**Passage provided**
***

Even as some young Polish LGBTQ+ people settle in exile, others are pushing back against new homophobic legislation - and old prejudice. 

June 30 2023, 14.57pm

In Poland’s more remote areas, being LGBTQ+ means learning hard, early lessons: when to hide and when to fight, and how to navigate the social constrictions of a rural, deeply conservative, Christian society.

Leszek, 23, has learned these lessons as well as anyone, having lived for most of his life in the small town of Sanok, less than 50 km from both the Ukraine and Slovakian borders. Across Poland, discrimination, and violence against LGBTQ+ people are usually higher than the EU average according to a survey conducted by the EU Agency for Fundamental Rights. 42% said they were harassed and 39% of high school students said they felt they had to hide their sexual identity.

***

**Information provided**

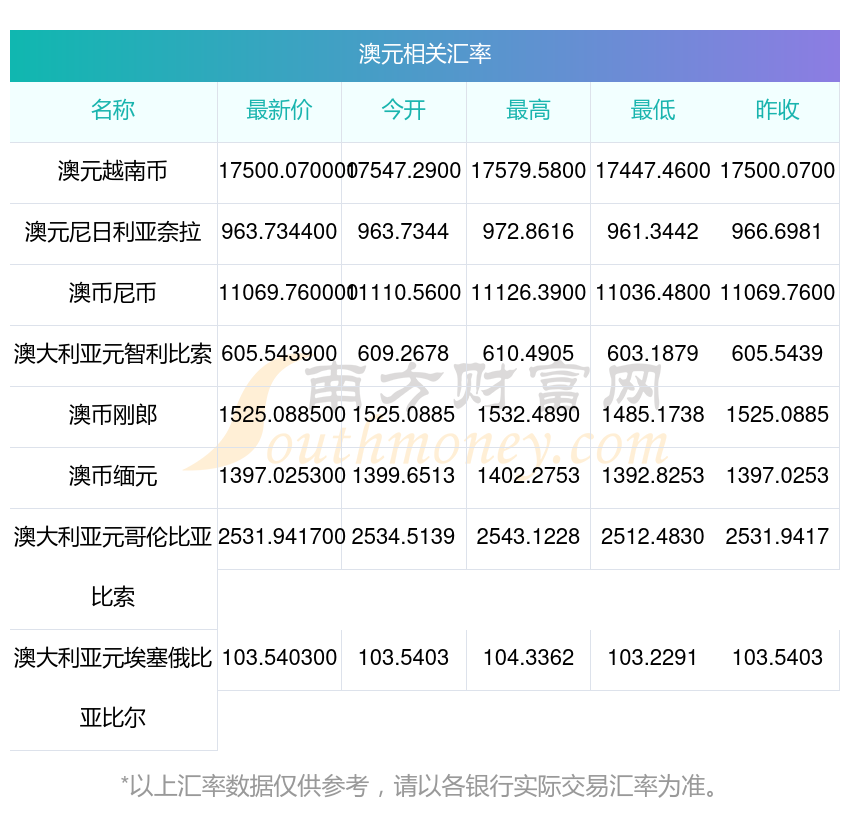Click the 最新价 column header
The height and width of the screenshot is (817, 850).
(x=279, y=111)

***

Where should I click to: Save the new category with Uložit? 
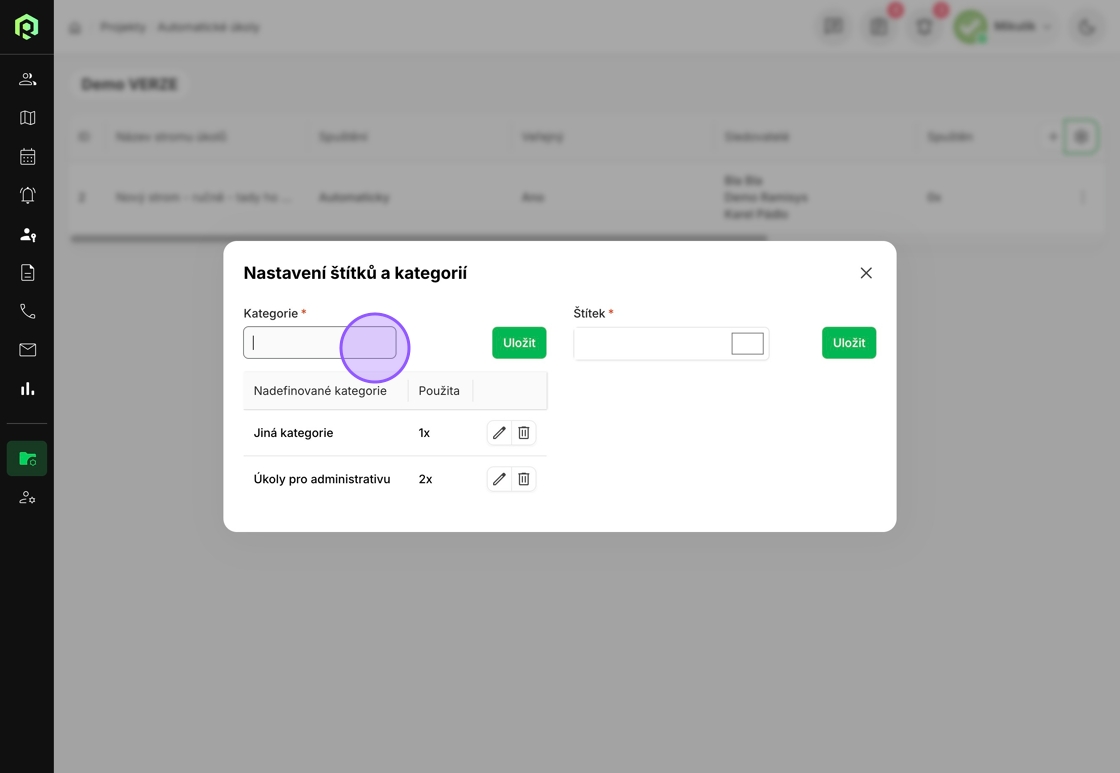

***

**Prompt A**
Quote the stretch of the passage on LGBTQ+ life in Poland from "In Poland’s more" through "conservative, Christian society.".
**Prompt B**
In the passage on LGBTQ+ life in Poland, what percentage of high school students said they felt they had to hide their sexual identity?
**Prompt C**
Write what follows the last sentence of the passage on LGBTQ+ life in Poland.

**Answer box A**
In Poland’s more remote areas, being LGBTQ+ means learning hard, early lessons: when to hide and when to fight, and how to navigate the social constrictions of a rural, deeply conservative, Christian society.

**Answer box B**
39%

**Answer box C**
“It's about fighting. We are fighting to make our own life,” Leszek says reflecting on his time growing up gay in his hometown. “To make this life something that we can call our own, not to live the way our family and society forces us to live.” Leszek chooses to stay away from Sanok and fears how the community will perceive him too much to move back.

The LGBTQ+ crackdowns

In the spring of 2020, a third of Poland’s local and regional governments passed anti-LGBTQ+ legislation, openly declaring themselves ‘pro-family’ or against ‘LGBT ideology’ and setting up effective ‘LGBT-free zones’, as they were called unofficially. These zones were characterised by their banning of equality marches, removal of pride flags and censorship of any content deemed ‘obscene’. Many of these regions backpedalled in the autumn of 2021 due to the threat of cutting funds from the EU. Others have not, and, at any rate, the message to the LGBTQ+ community was clear.

Poland, where over 92% of the population identify as Roman Catholic,  is an overwhelmingly  religious country. This is especially the case within the more rural east of the country, with the Podkarpackie region being the most devout. The ruling Law and Justice party (PiS) has a big support base in the regio,  adding to the close relationship between the church and politics.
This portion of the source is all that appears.